This manual is for an old version of Hazelcast Jet, use the latest stable version.

AbstractProcessor is a convenience class designed to deal with most of the boilerplate in implementing the full Processor API.

Receiving items

On the reception side the first line of convenience are the tryProcessN() methods. While in the inbox the watermark and data items are interleaved, these methods take care of the boilerplate needed to filter out the watermarks. Additionally, they get one item at a time, eliminating the need to write a suspendable loop over the input items.

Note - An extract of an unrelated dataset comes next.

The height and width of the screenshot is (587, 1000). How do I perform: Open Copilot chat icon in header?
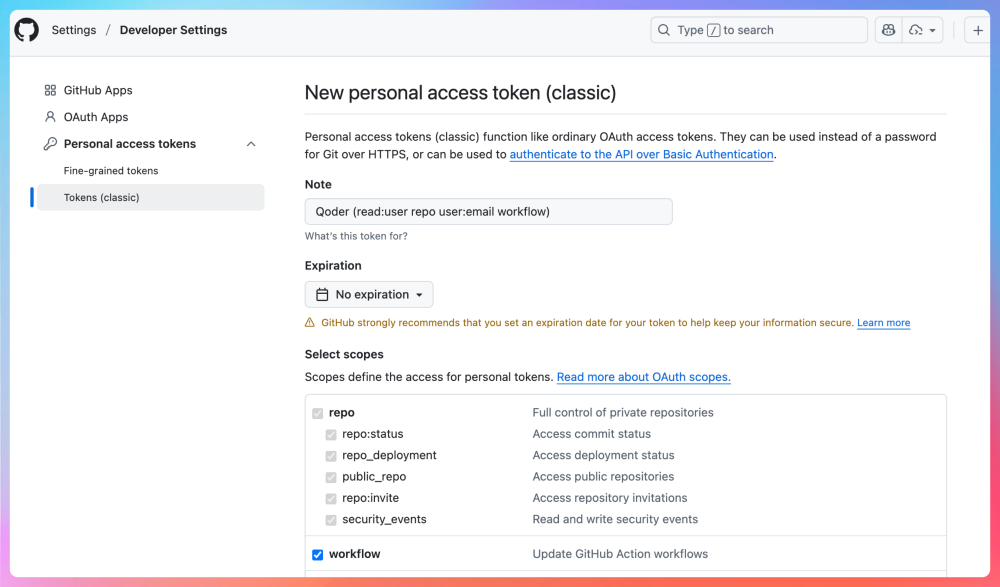click(888, 30)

There is a separate method specialized for each edge from 0 to 4 (tryProcess0..tryProcess4) and a catch-all method tryProcess(ordinal, item). If the processor doesn't need to distinguish between the inbound edges, the latter method is a good match; otherwise, it is simpler to implement one or more of the ordinal-specific methods. The catch-all method is also the only way to access inbound edges beyond ordinal 4, but such cases are very rare in practice.

Paralleling the above there are tryProcessWm(ordinal, wm) and tryProcessWmN(wm) methods that get just the watermark items.

Emitting items

AbstractProcessor has a private reference to its outbox and lets you access all its functionality indirectly. The tryEmit() methods offer your items to the outbox. If you get a false return value, you must stop emitting items and return from the current callback method of the processor. For example, if you called tryEmit() from tryProcess0(), you should return false so Jet will call tryProcess0() again later, when there's more room in the outbox. Similar to these methods there are tryEmitToSnapshot() and emitFromTraverserToSnapshot(), to be used from the saveToSnapshot() callback.

Implementing a processor to respect the above rule is quite tricky and error-prone. Things get especially tricky when there are several items to emit, such as:

  • when a single input item maps to many output items
  • when the processor performs a group-by-key operation and emits each group as a separate item

You can avoid most of the complexity if you wrap all your output in a Traverser. Then you can simply say return emitFromTraverser(myTraverser). It will:

  1. try to emit as many items as possible
  2. return false if the outbox refuses an item
  3. hold on to the refused item and continue from it when it's called again with the same traverser.

There is one more layer of convenience relying on emitFromTraverser(): the nested class FlatMapper, which makes it easy to implement a flatmapping kind of transformation. It automatically handles the concern of creating a new traverser when the previous one is exhausted and reusing the previous one until exhausted.

Traverser

Traverser is a very simple functional interface whose shape matches that of a Supplier, but with a contract specialized for the traversal over a sequence of non-null items: each call to its next() method returns another item of the sequence until exhausted, then keeps returning null. A traverser may also represent an infinite, non-blocking stream of items: it may return null when no item is currently available, then later return more items.

The point of this type is the ability to implement traversal over any kind of dataset or lazy sequence with minimum hassle: often just by providing a one-liner lambda expression. This makes it very easy to integrate with Jet's convenience APIs for cooperative processors.

Traverser also supports some default methods that facilitate building a simple transformation layer over the underlying sequence: map, filter, flatMap, etc.

The following example shows how you can implement a simple flatmapping processor:

public class ItemAndSuccessorP extends AbstractProcessor {
    private final FlatMapper<Integer, Integer> flatMapper =
        flatMapper(i -> traverseIterable(asList(i, i + 1)));

    @Override
    protected boolean tryProcess(int ordinal, Object item) {
        return flatMapper.tryProcess((int) item);
    }
}

For each received Integer this processor emits the number and its successor. If the outbox refuses an item, flatMapper.tryProcess() returns false and stays ready to resume the next time it is invoked. The fact that it returned false signals Jet to invoke ItemAndSuccessorP.tryProcess() again with the same arguments.